He stood, staring at the heap at his feet. The Pater rolled to his side, his expression stunned. He was trying to crawl now.
Sion’s amber eyes met mine again. “This one dies easily, but he always comes back from the dead. None of us know how to stop it. And that was my entire purpose here.” Gold flecks pierced his black stare.
On his elbows, the Pater pulled himself toward the torchbearers. “The Archon protects me,” he rasped.
Sion let out a low, dark laugh that sent an ice-cold shiver up my spine. Then his smile faded. “There is no Archon!”
His blasphemous shout echoed off the temple walls. I stared, stunned. I’d never heard anyone say such a thing.
“And if the Serpent exists,” said Sion, “I am he. Am I supposed to feel guilt for being better than mortals? Is it my fault you’re all sad, slow, and pathetic? I didn’t create you to grow more decrepit day by day, and yet the Order seems to believe I’m responsible for your mortality. They tortured me for decades.” His voice softened. “I know, I know, that was before your time, but you carry on their traditions so faithfully, don’t you, Pater?”
He crouched down by the Pater’s side and dragged the man closer to the hole, so that his head hung over the depths.
“Do you see the face of the Archon?” asked Sion. “Do you see?”
“I see the Archon,” breathed the Pater. His voice shook. “I see the face of the Archon before me! Glorious Archon!”
“It’s supposed to drive a man mad. But the thing is, you already are.” Sion gripped him by the robe and dragged him over the edge, shoving him into the pit.
His scream echoed off the dome, then grew faint as he fell.
“Daft cunt.” Sion dusted off his hands on his robe. When he turned back to me, he curled his lip to show one of his fangs. “Don’t be relieved. He’ll be back. And when he is, he will send the entire Luminari force after both of us. Thanks for that. I was able to deceive him for years, but I think stalking into the temple with a giant crevice where my heart should be pushed the bounds of credulity a bit too far, don’t you?”
Anger still skittered along my bones. “Why would you tell him about Leo?”
He leveled his piercing stare on me, his body completely still. “I didn’t. That was the boy’s uncle. Hamelin. You can’t trust anyone in Merthyn, don’t you know that?”

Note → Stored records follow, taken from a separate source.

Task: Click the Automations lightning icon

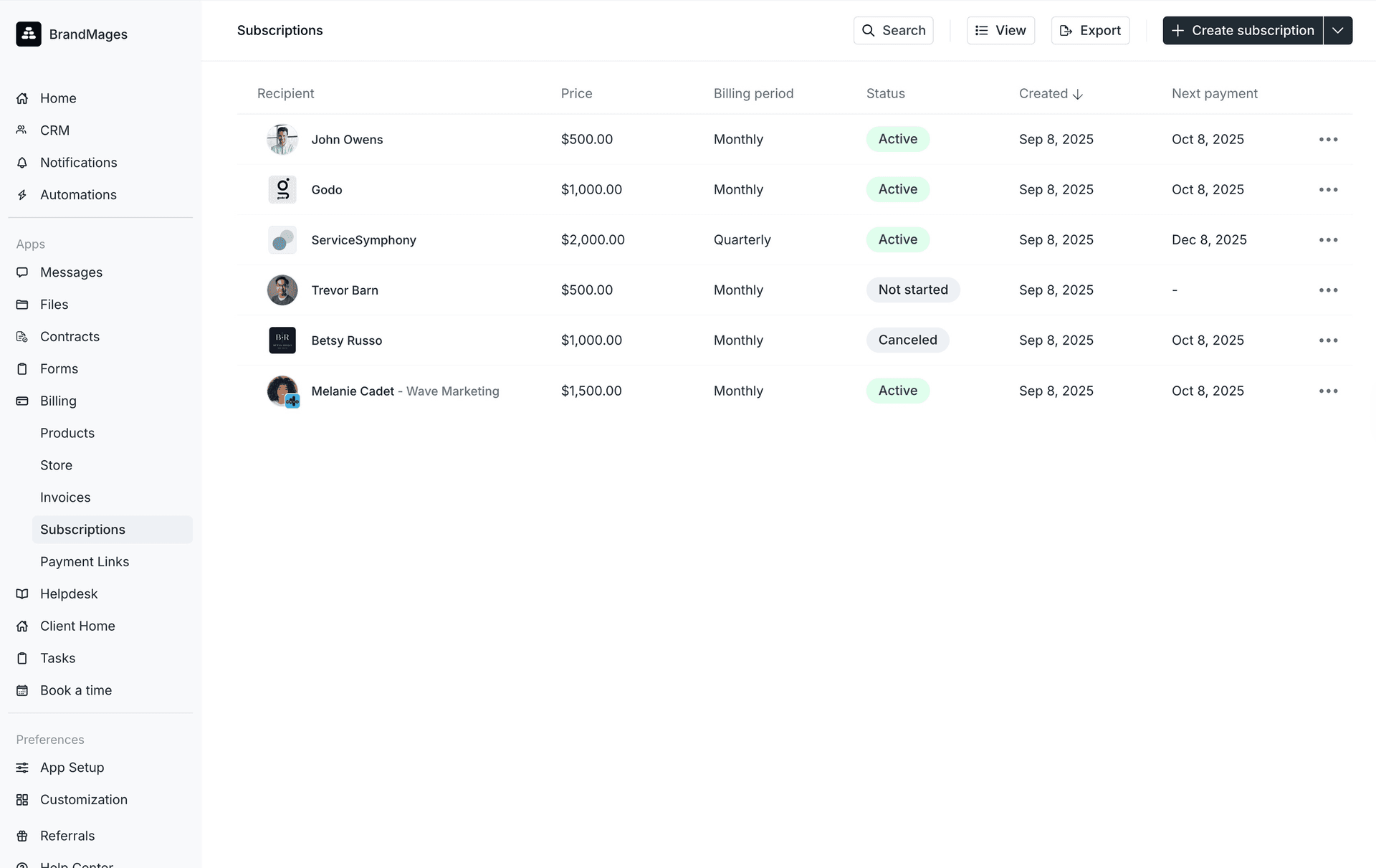Action: [22, 195]
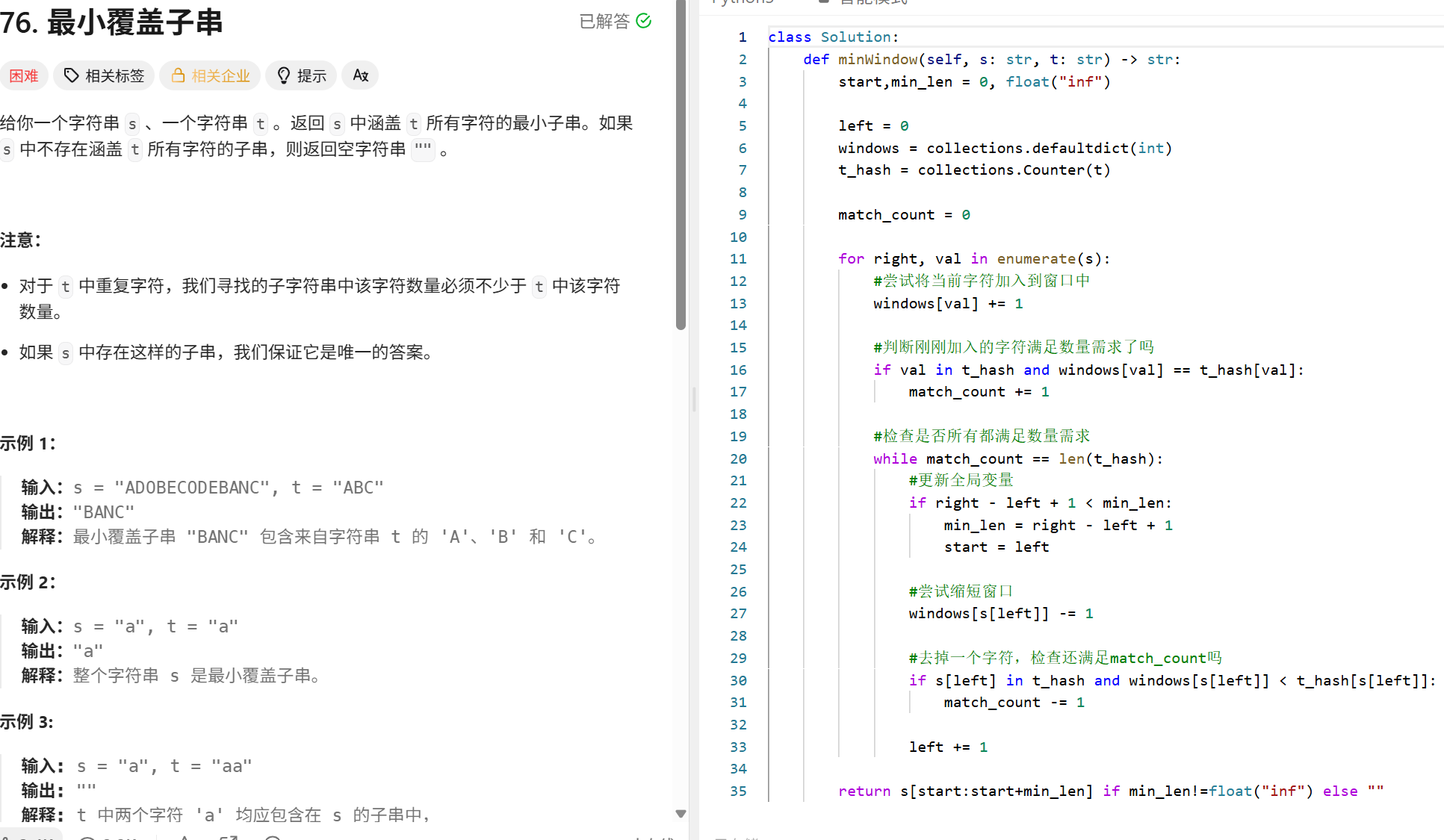Click the lightbulb icon before 提示 text
Image resolution: width=1444 pixels, height=840 pixels.
(x=283, y=75)
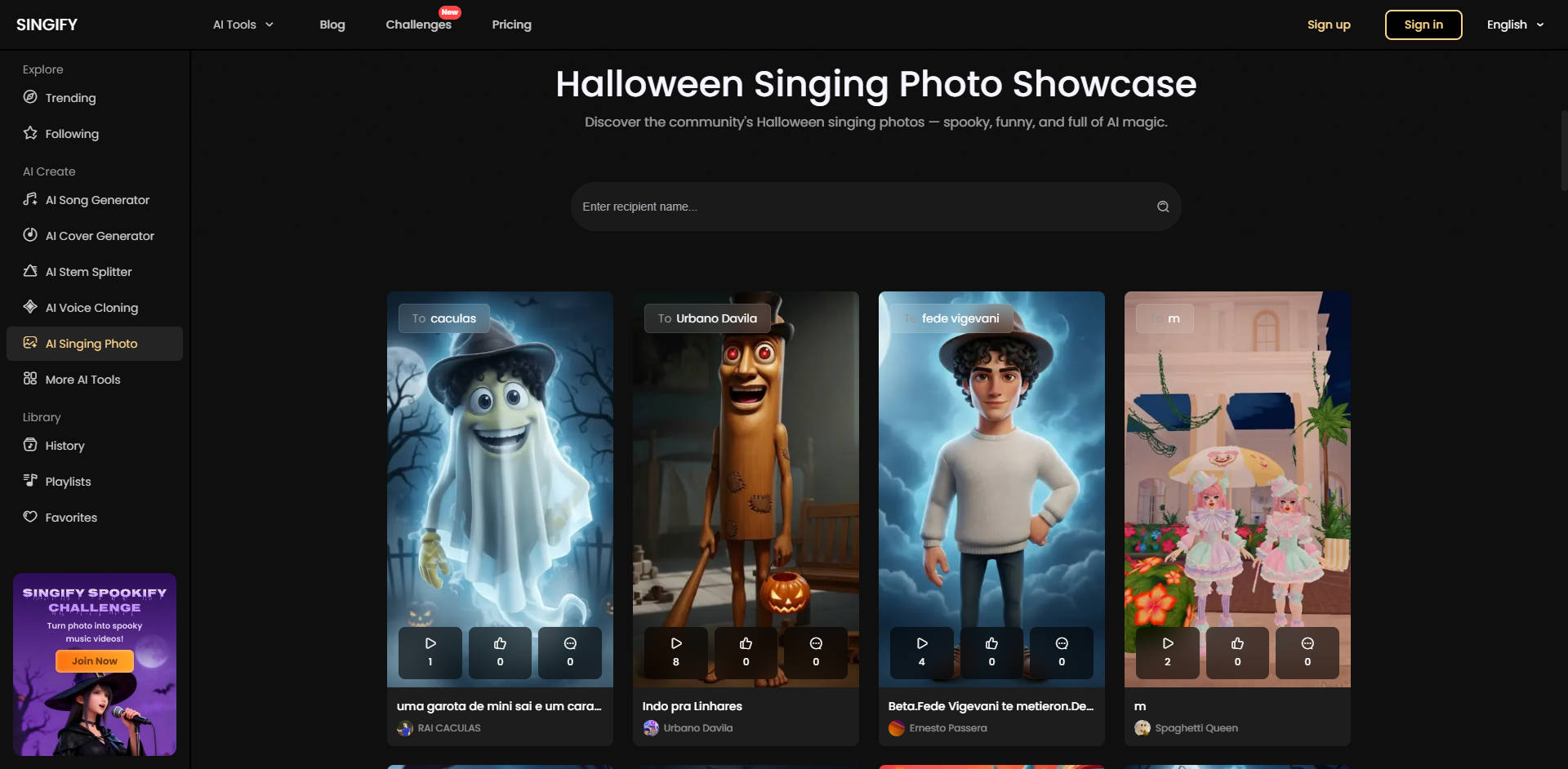The width and height of the screenshot is (1568, 769).
Task: View your Favorites library
Action: (x=70, y=517)
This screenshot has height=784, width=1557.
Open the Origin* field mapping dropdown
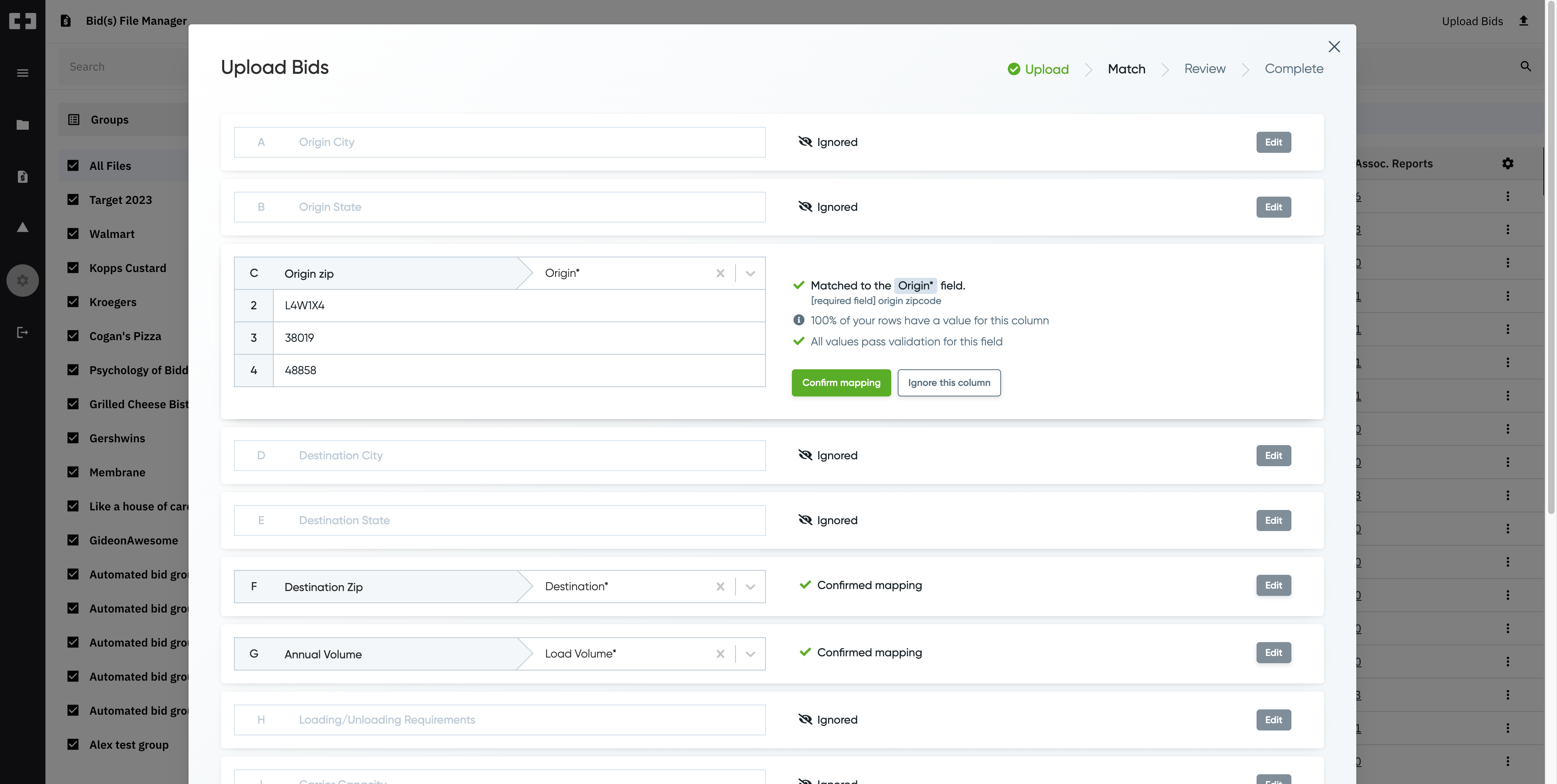[x=750, y=273]
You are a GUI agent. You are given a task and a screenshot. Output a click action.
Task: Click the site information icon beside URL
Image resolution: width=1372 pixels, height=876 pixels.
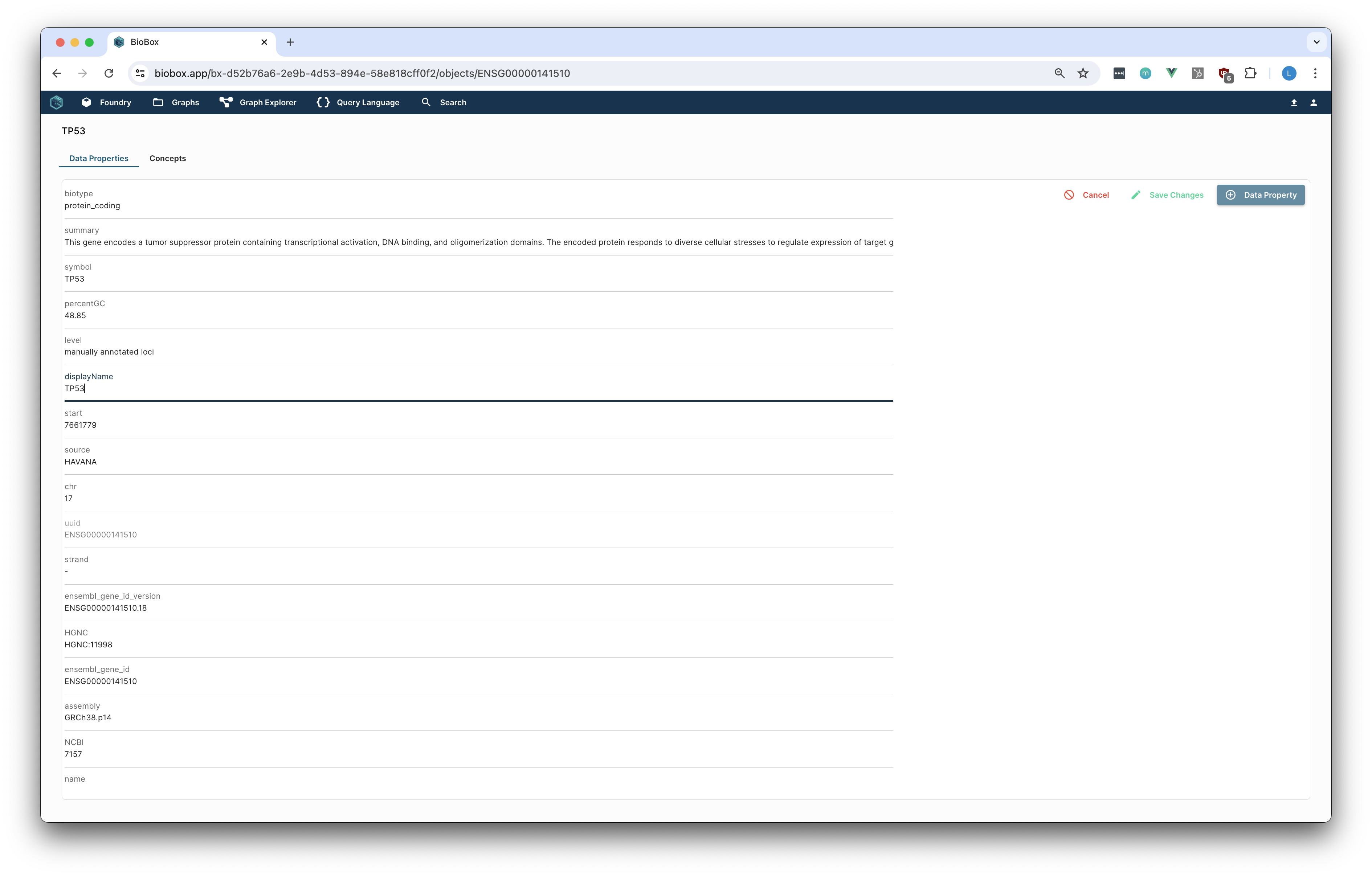point(140,73)
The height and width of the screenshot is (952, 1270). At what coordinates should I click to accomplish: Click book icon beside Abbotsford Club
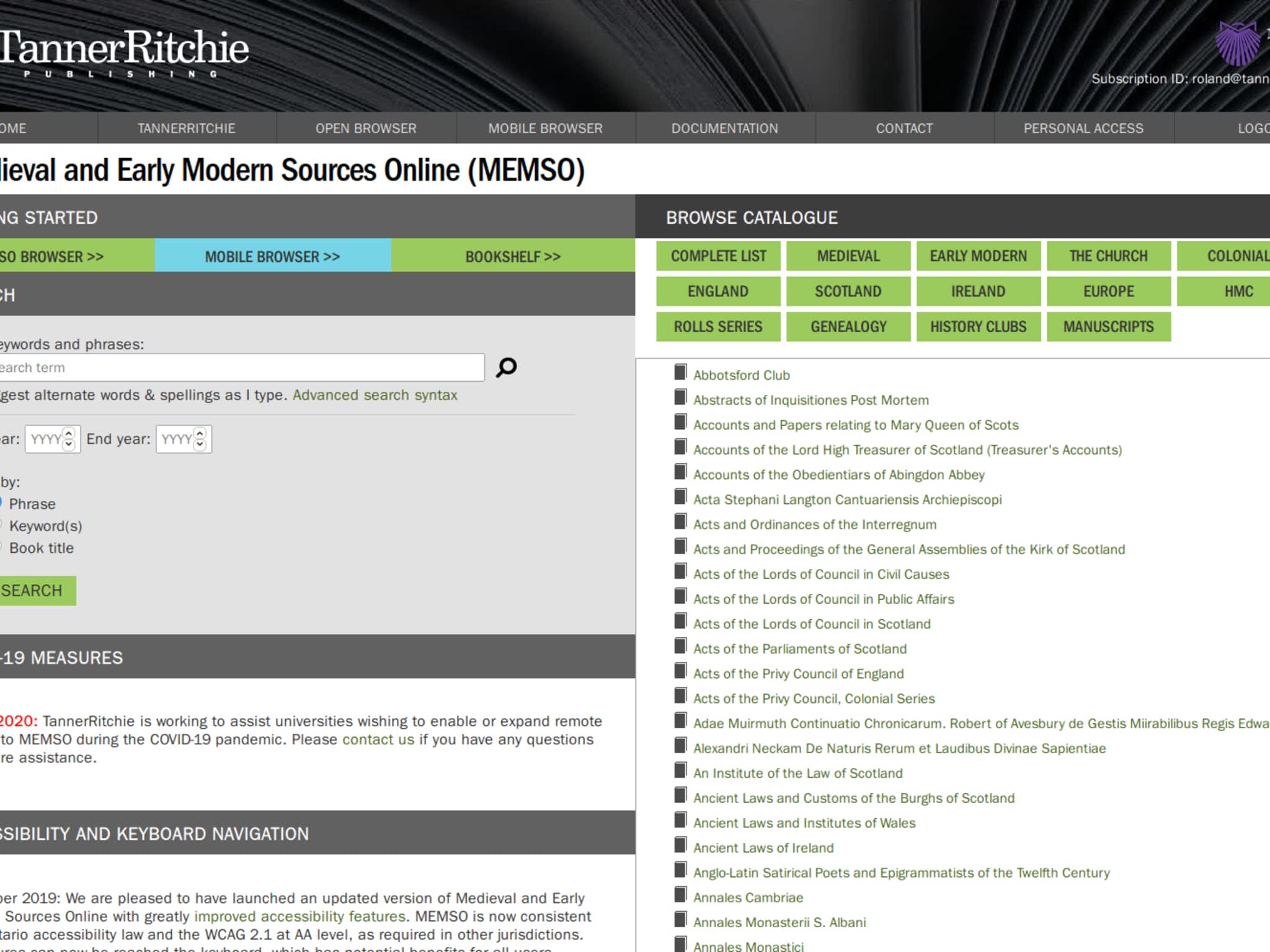click(680, 373)
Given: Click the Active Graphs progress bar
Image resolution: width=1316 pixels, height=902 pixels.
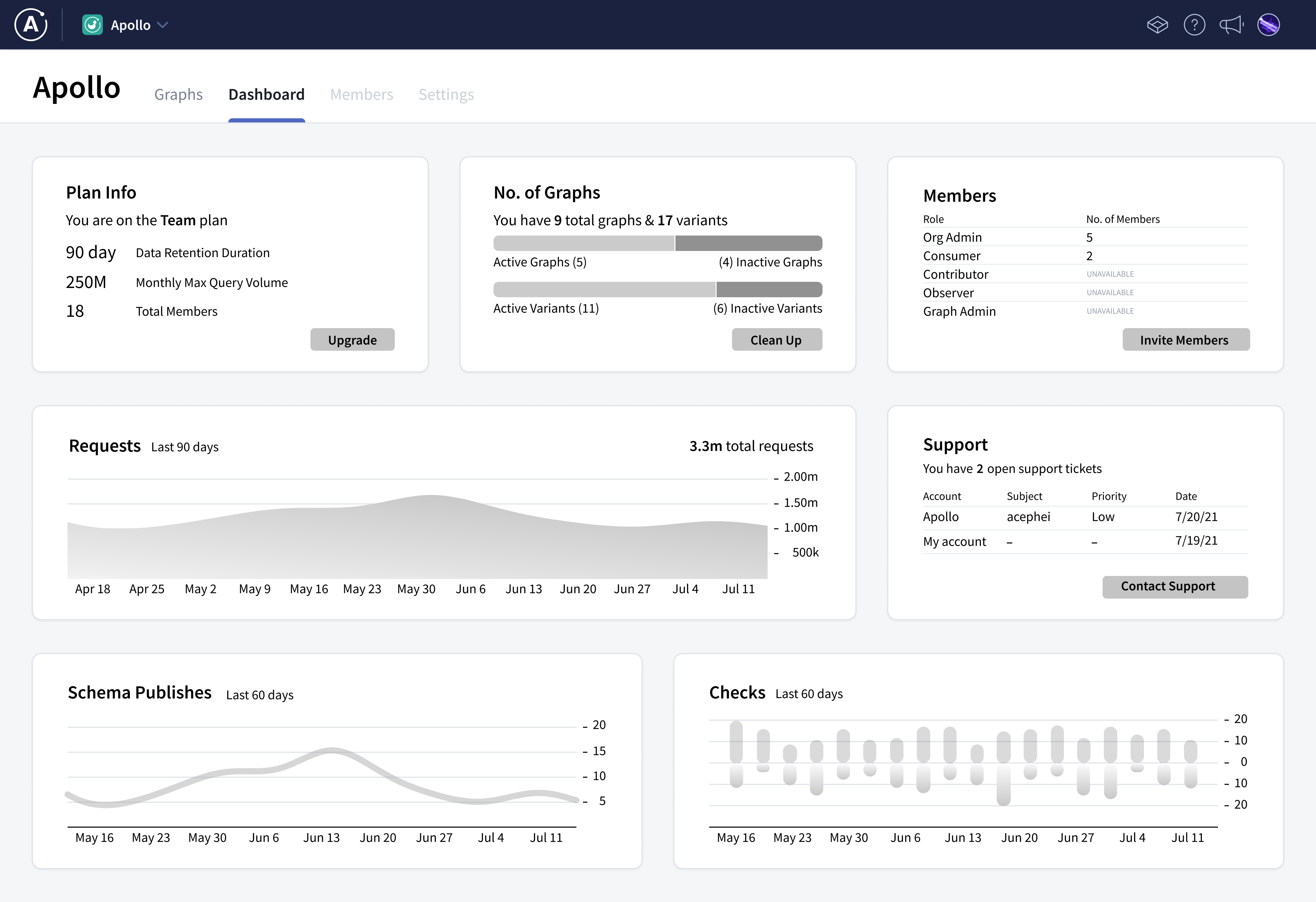Looking at the screenshot, I should (583, 242).
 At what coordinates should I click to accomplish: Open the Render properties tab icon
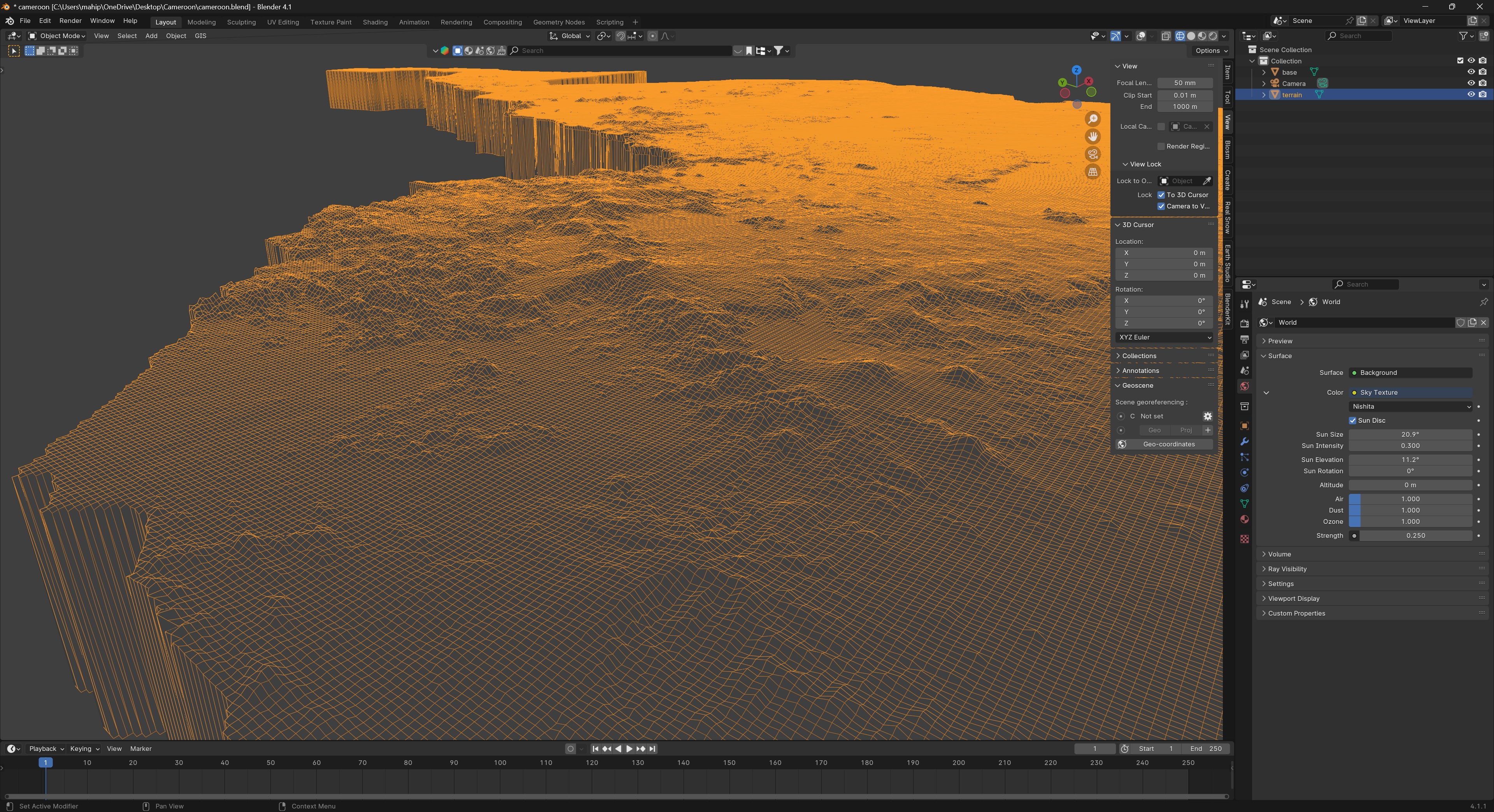click(x=1244, y=324)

“Where is Leo?” I demanded.
“Still in Eboria with his wretched plague-sore of an uncle.” He narrowed his eyes. “Though again, Leo will probably be one of the first people the Pater will pursue when he returns after what you just did. He’s going to have a real vendetta against you, do you realize that?”
“Yeah. He was about to burn me at dawn, so I was aware of his distaste for me.” My nerves crackled. I had to get out of here.
“Maelor was supposed to get you out.” An edge cut through the smoothness of his voice. “He told you that, but it wasn’t good enough for you, was it?”
“No, it wasn’t.” My fingers slid over my bloody pommel. “Because you two were going to let everyone else burn. There’s a boy here hardly older than Leo. You think I could leave him to suffer the flames?”
He folded his arms, looking bored with the conversation already. “What difference does it make?” That lilting Lirion accent tinged his voice. “You’re all mortal. They’ll be dead in the blink of an eye, no matter what happens.”
“‘Dead in the blink of an eye’? That’s not how it seems to us.” I took a deep, shaking breath. “And when it comes to your secret mission of learning how to kill the Pater, it doesn’t seem like you were making much headway on that front, were you?”
Shadows spilled off him, ice-cold on my skin. “We were the reason Eboria was prepared.”
“We can’t keep letting all these Penitents die while you try to figure out how to kill him. We need a new tactic.”
He started to circle me, and amusement danced in his metallic eyes. “Who the fuck is we? Have you just appointed yourself head of the resistance? How interesting.”
I stared at him as he prowled around me. His movements were so eerily smooth.
“How exactly were you able to deceive the Pater?” I asked. “You seemed like an evil creep the first moment I met you. You don’t seem remotely mortal.”
“Thank you.” He went still, then cocked his head. As he took me in, his eyes looked heavy-lidded, almost seductive. “I have ways of bending people’s minds to my will. I can convince them of the reality I want them to see. But it has its limits.”
“The Archon cursed me after I left an offering out in the woods for the old gods. If there is no Archon, how did I end up cursed?”
He lifted an eyebrow. “Is that really what you think happened?”
“It’s logical. I was cursed immediately after leaving food out for the old gods.”